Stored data
— BEGIN —

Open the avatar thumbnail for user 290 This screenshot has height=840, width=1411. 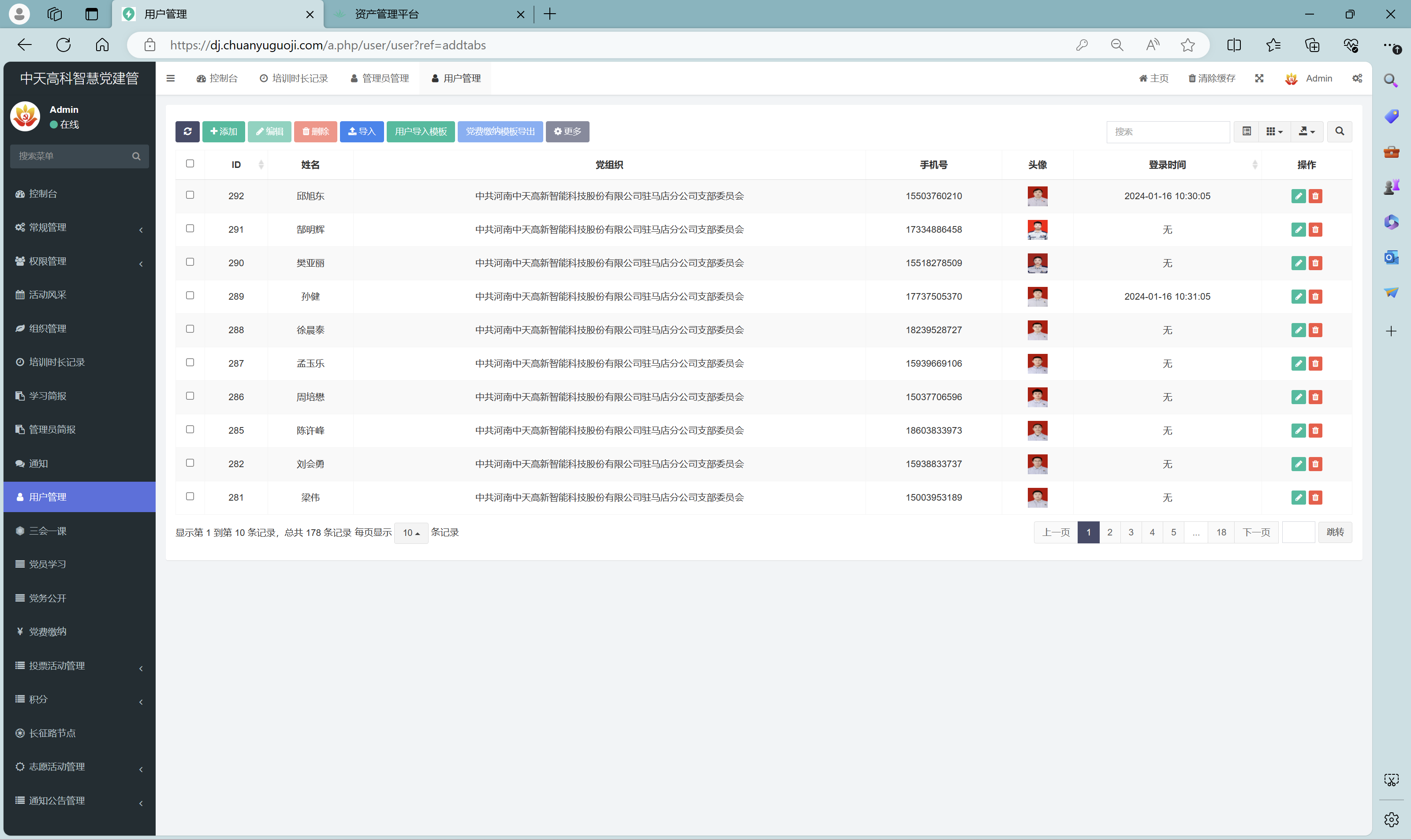[1037, 263]
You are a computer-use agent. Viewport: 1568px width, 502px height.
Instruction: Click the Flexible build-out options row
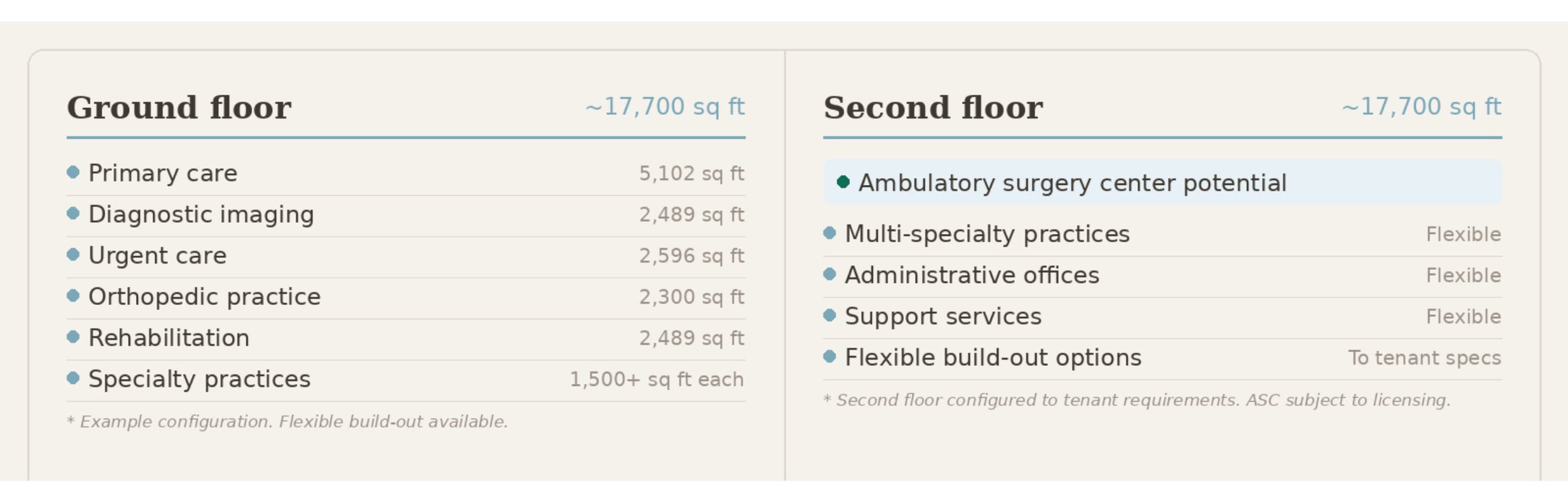pyautogui.click(x=1163, y=358)
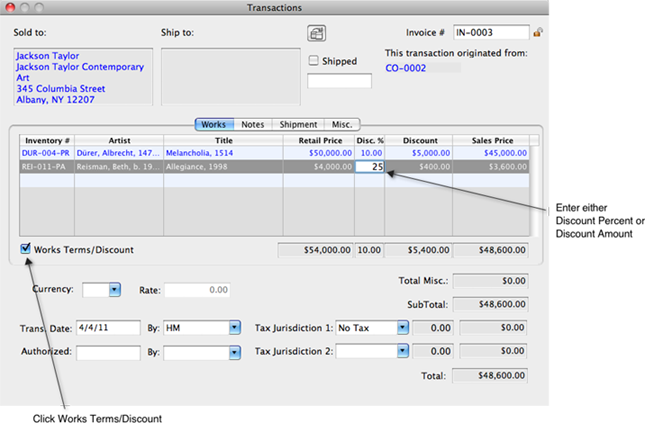
Task: Switch to the Notes tab
Action: 251,124
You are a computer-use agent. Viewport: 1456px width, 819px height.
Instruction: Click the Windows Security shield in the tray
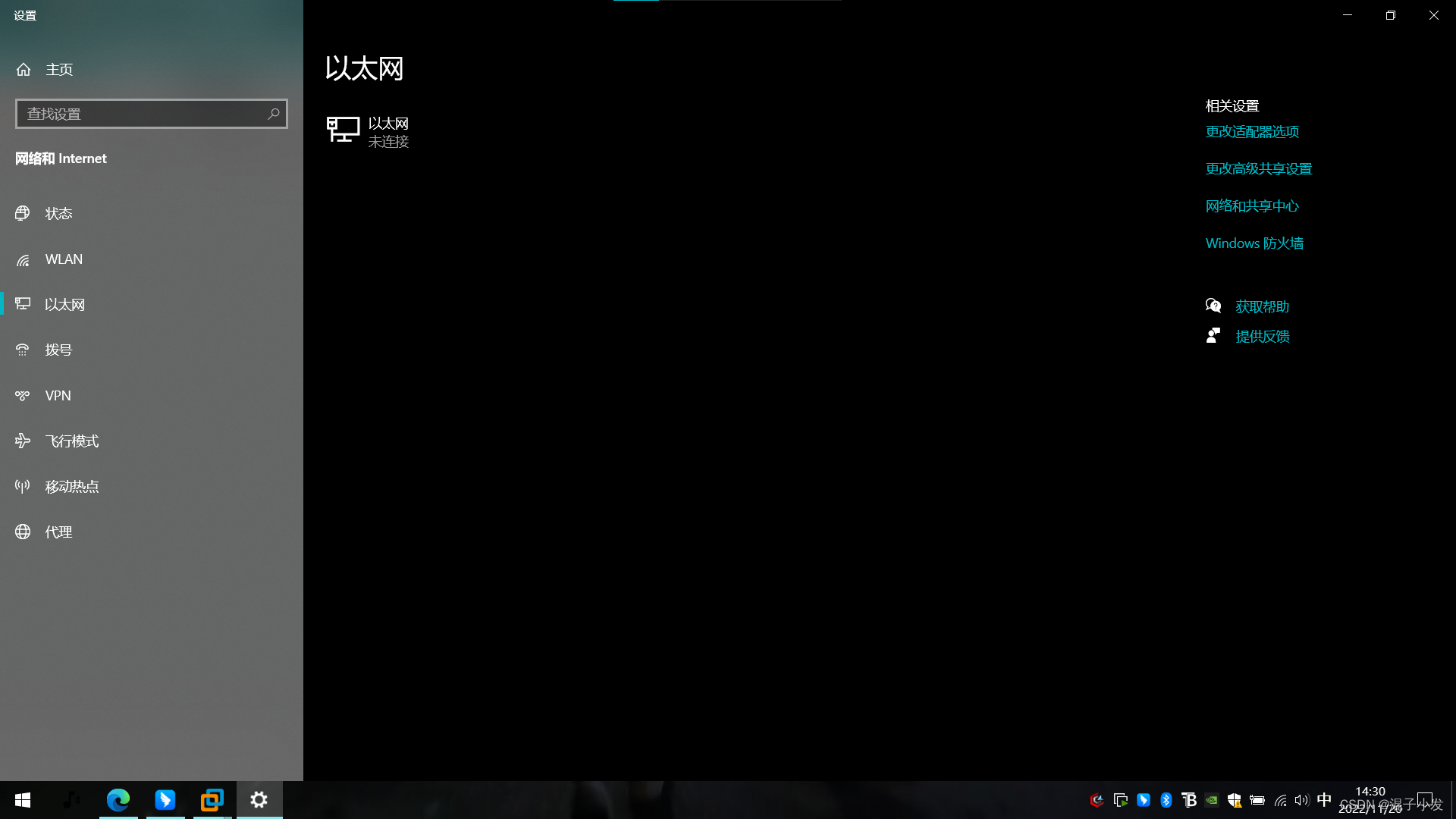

— END —

> Directive:
Substitute "notification area" for "tray" in the lines from the one containing "You are a computer-use agent. Viewport: 1456px" through the end of the stored data, and change nothing else. Omit the pictures from your answer.

> Reply to the exercise:
You are a computer-use agent. Viewport: 1456px width, 819px height.
Instruction: Click the Windows Security shield in the notification area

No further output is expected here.